▶

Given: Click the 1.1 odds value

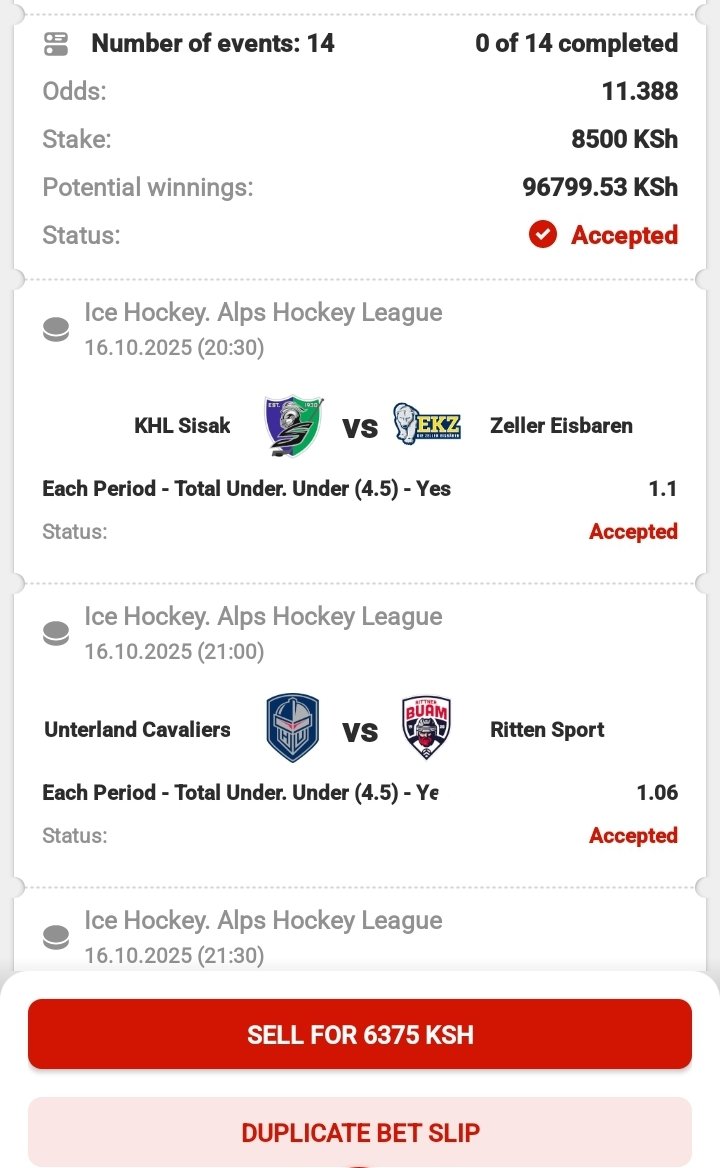Looking at the screenshot, I should tap(663, 489).
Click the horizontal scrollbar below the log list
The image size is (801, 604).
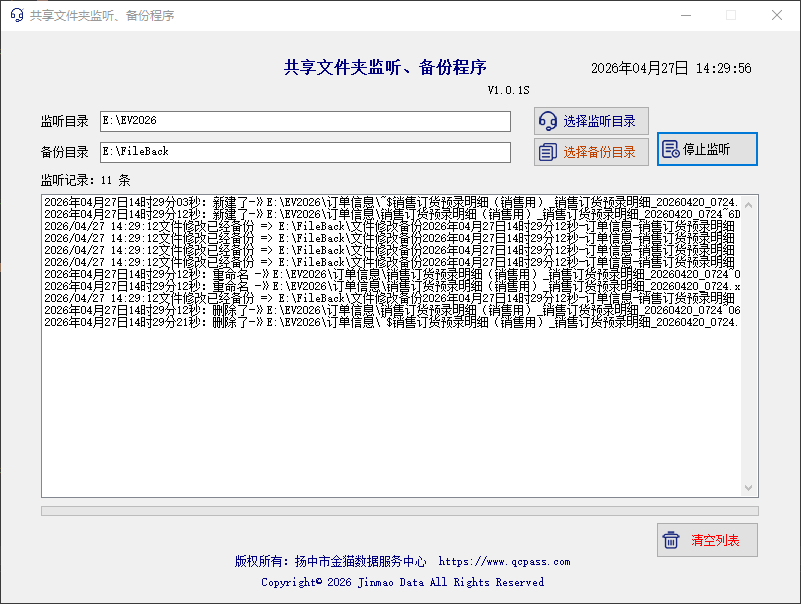pos(395,510)
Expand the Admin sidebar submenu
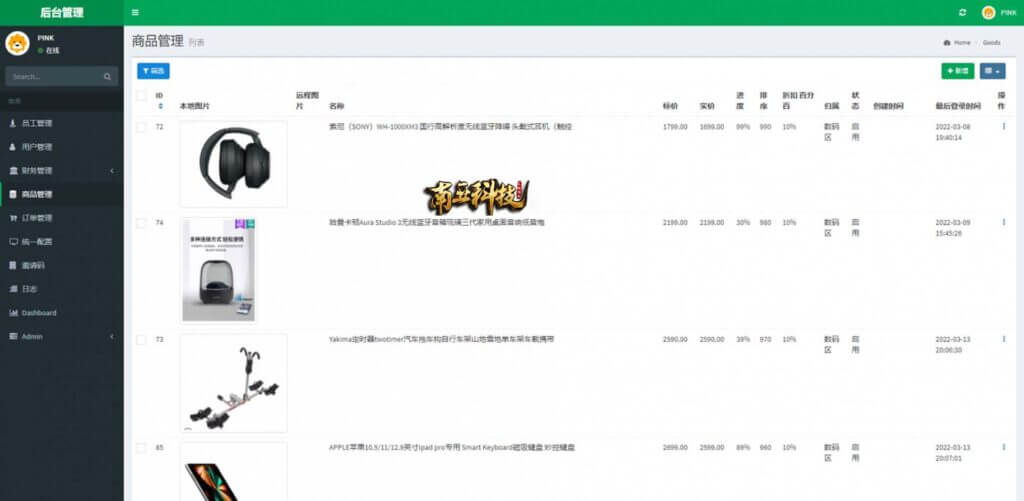The height and width of the screenshot is (501, 1024). (61, 336)
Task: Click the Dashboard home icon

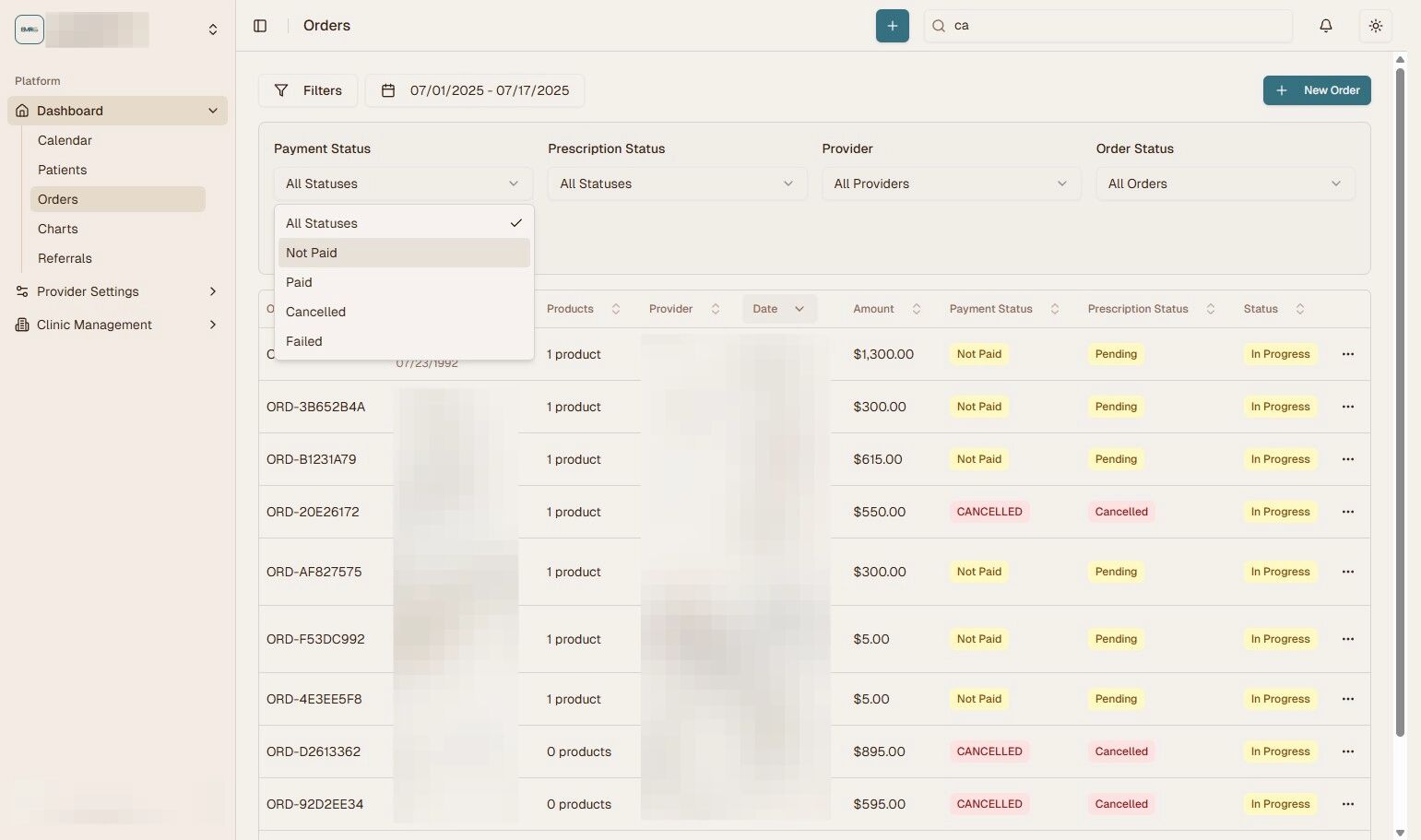Action: coord(21,110)
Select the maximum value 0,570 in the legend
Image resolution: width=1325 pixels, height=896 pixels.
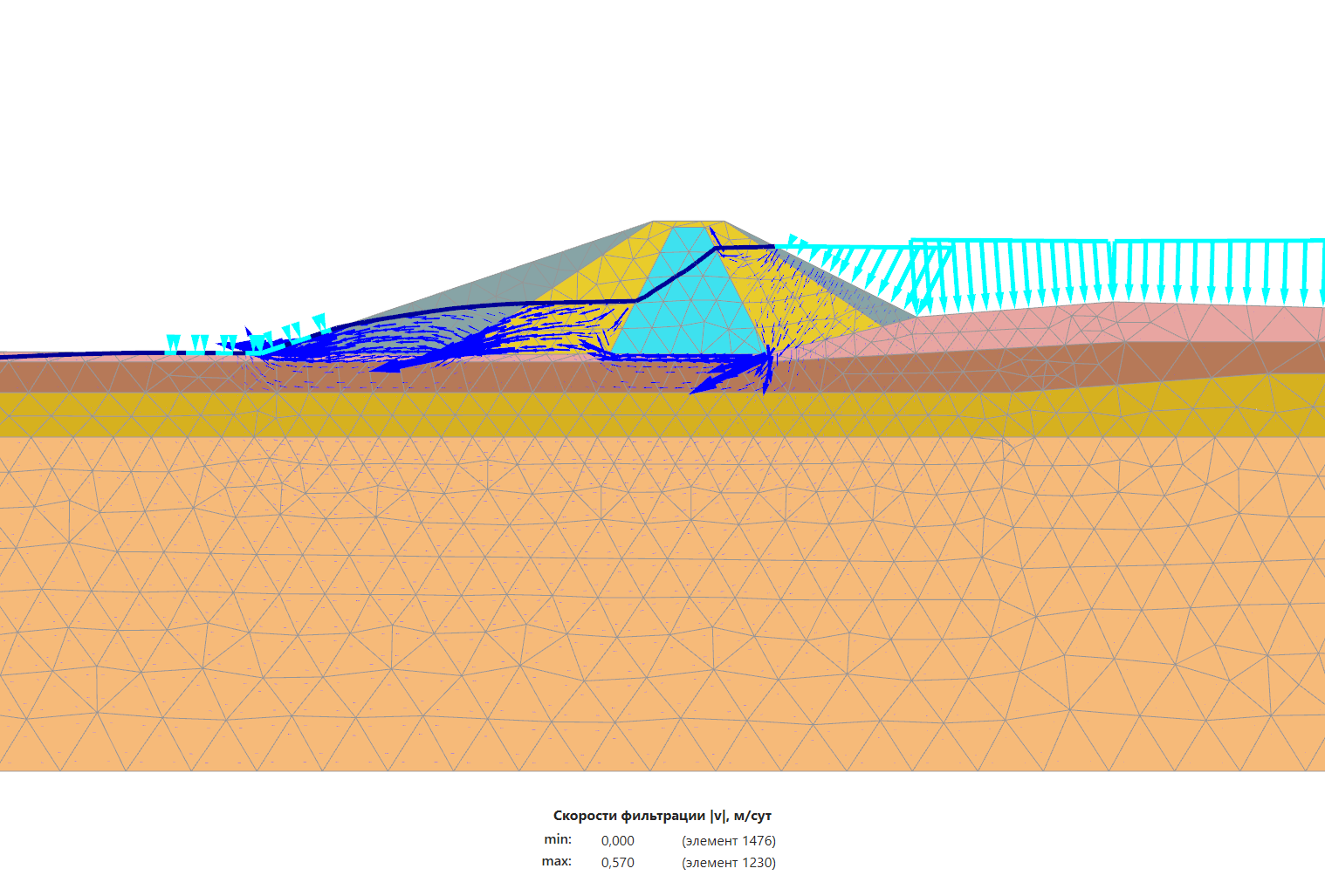617,863
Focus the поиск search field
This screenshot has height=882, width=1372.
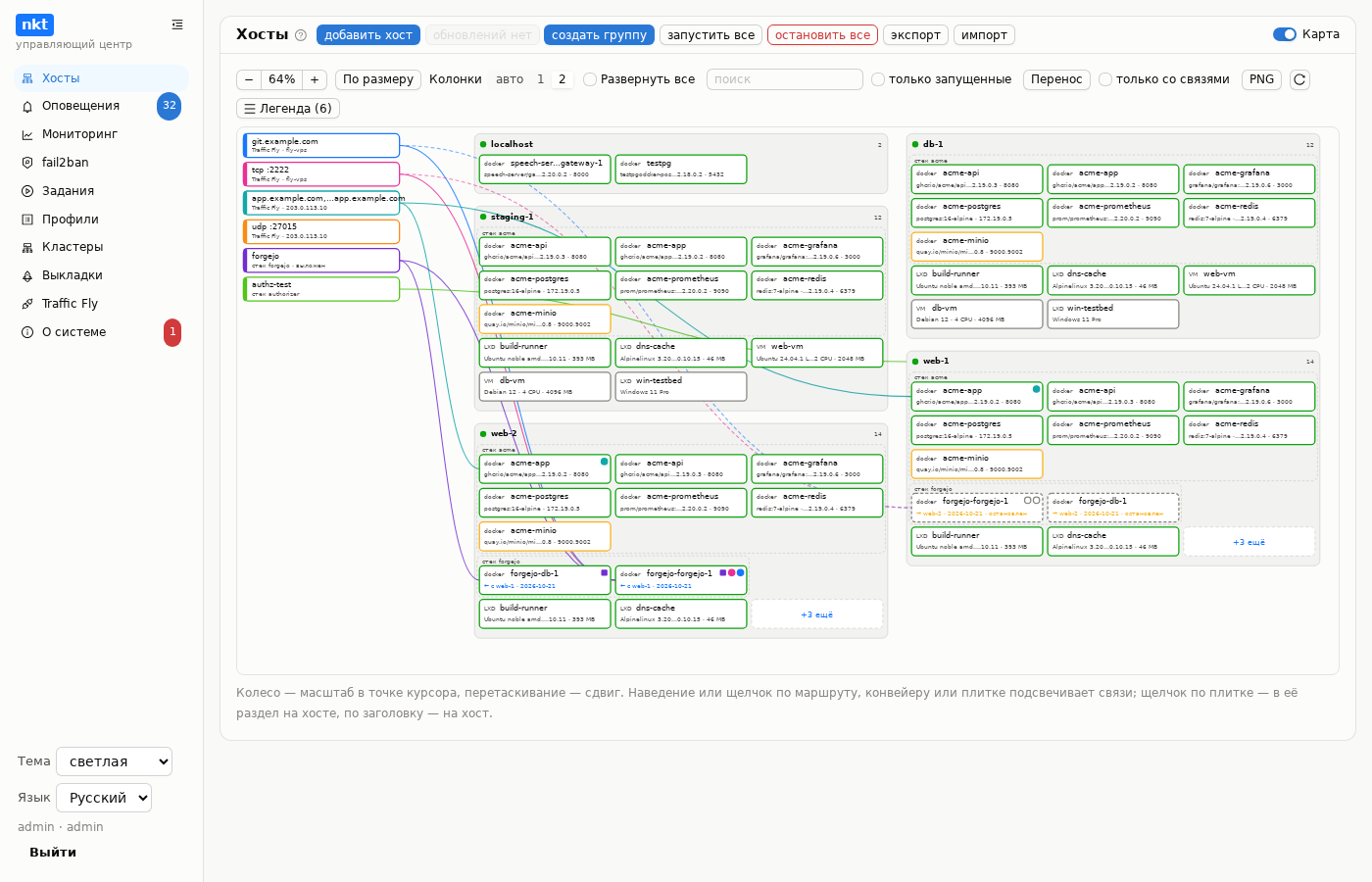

◀

→ TASK DETAILS
Pictures should be skipped, and the records retyped word for word.

→ THE COMPLETED TASK
Given: Click the 1.1 odds value

Looking at the screenshot, I should tap(663, 489).
Click the horizontal scrollbar below the log list
The image size is (801, 604).
pos(395,510)
Expand the Admin sidebar submenu
The height and width of the screenshot is (501, 1024). (61, 336)
Task: Click the Dashboard home icon

Action: coord(21,110)
Select the maximum value 0,570 in the legend
Image resolution: width=1325 pixels, height=896 pixels.
617,863
Focus the поиск search field
This screenshot has height=882, width=1372.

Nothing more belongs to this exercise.